I read "Undergraduate Commutative Algebra By Miles Reid".
I don't understand this description、
"Whether an exact sequence is split or not on what ring it is considered over.
For example,$k $ is field.
$0 \rightarrow (x) \rightarrow k[x] \rightarrow k \rightarrow 0 $ is split over $k$ but not over $k[x]$ ".
I guess if over $k$,$k[x]=(x) \oplus k$ and its bases of vector space is $x $ and $1$.
But if over $k[x]$, I can't construct counterexample morphism.
Please show me a not split example.
On
Some easy example of an exact sequence that does not split... Consider the following abelian groups as $\mathbb{Z}$-modules... Then the followin sequence is exact, $$ 0\rightarrow\mathbb{Z}_2\rightarrow\mathbb{Z}_4\rightarrow\mathbb{Z_2}\rightarrow0 $$ where the morphism $\mathbb{Z}_2\rightarrow\mathbb{Z}_4$ is just inclusion and the next arrow, $\mathbb{Z}_4\rightarrow\mathbb{Z}_2$ is reduction modulo $4$. Clearly, this sequence doesn't split! If it splits, then $\mathbb{Z}_4\cong\mathbb{Z}_2\oplus\mathbb{Z}_2$ but the right-hand side is not a cyclic group.
(By "is just inclusion" I mean of course $0\mapsto0$ and $1\mapsto2$.)
That's not quite right. Over $k$, the sequence splits, but a basis for $k$ is $1$ while a basis for $(x)$ is $\{x,x^2,x^3, \dots\}$.
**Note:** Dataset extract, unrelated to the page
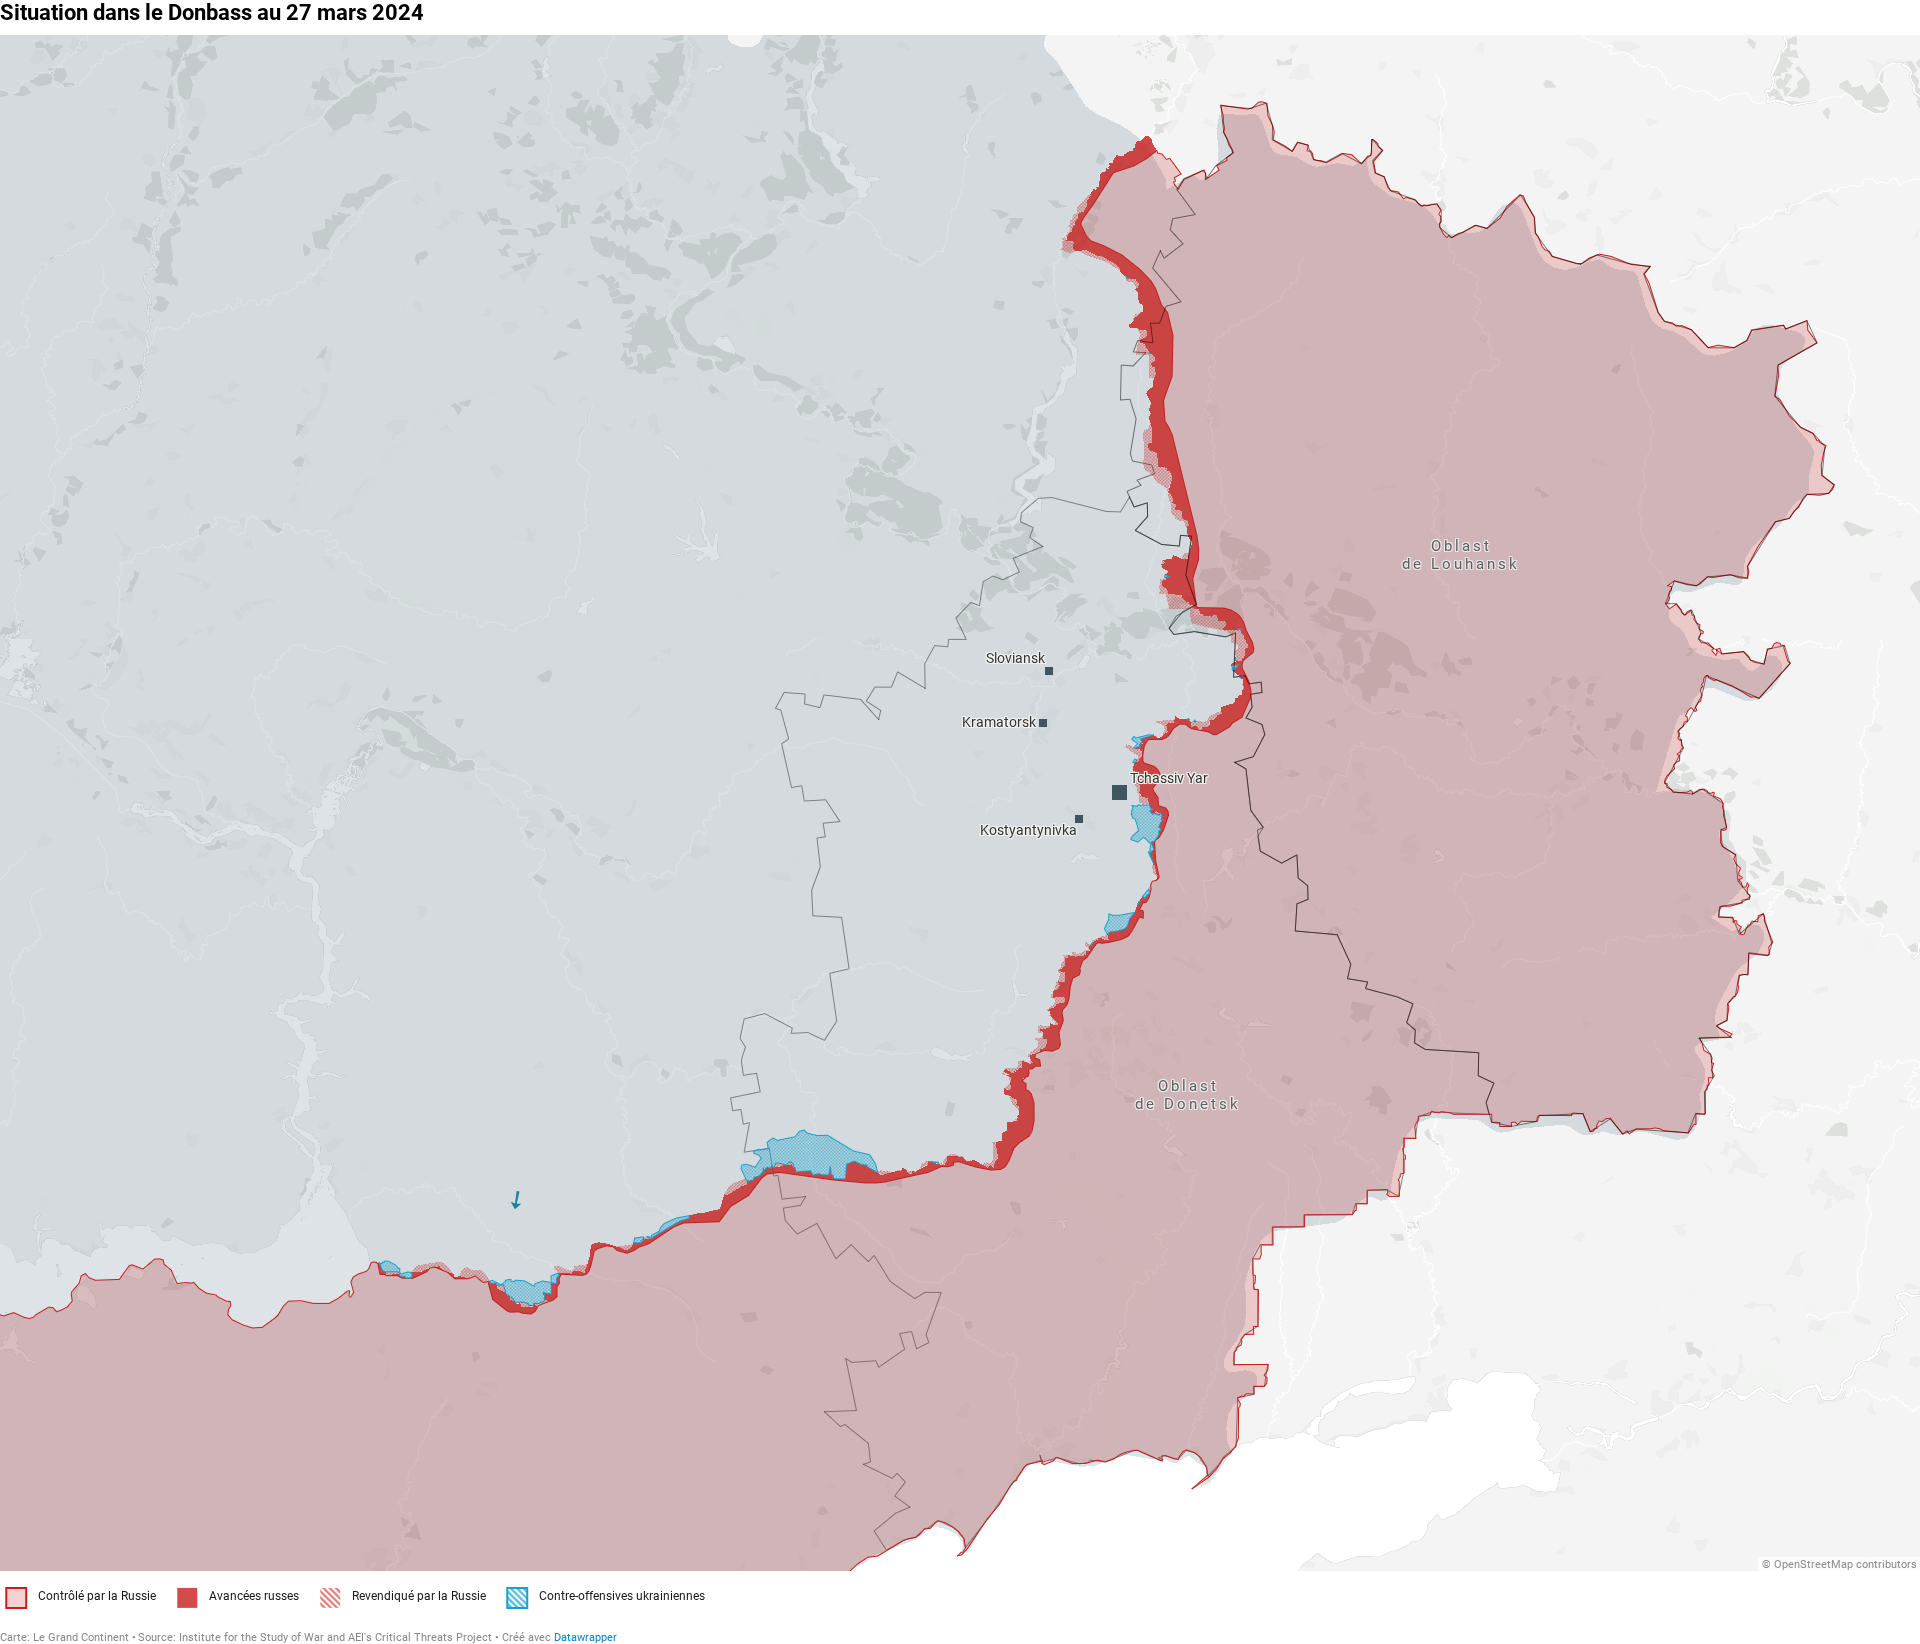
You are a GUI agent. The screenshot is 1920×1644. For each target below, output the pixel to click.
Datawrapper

There are many ways to see why the sequence does not split over $k[x]$. For instance, If the sequence were to split, then we would have $k[x] \cong (x) \oplus k$ as $R$-modules. In particular, this would mean $k[x]$ contains a nonzero element annihilated by $x$, which is not the case.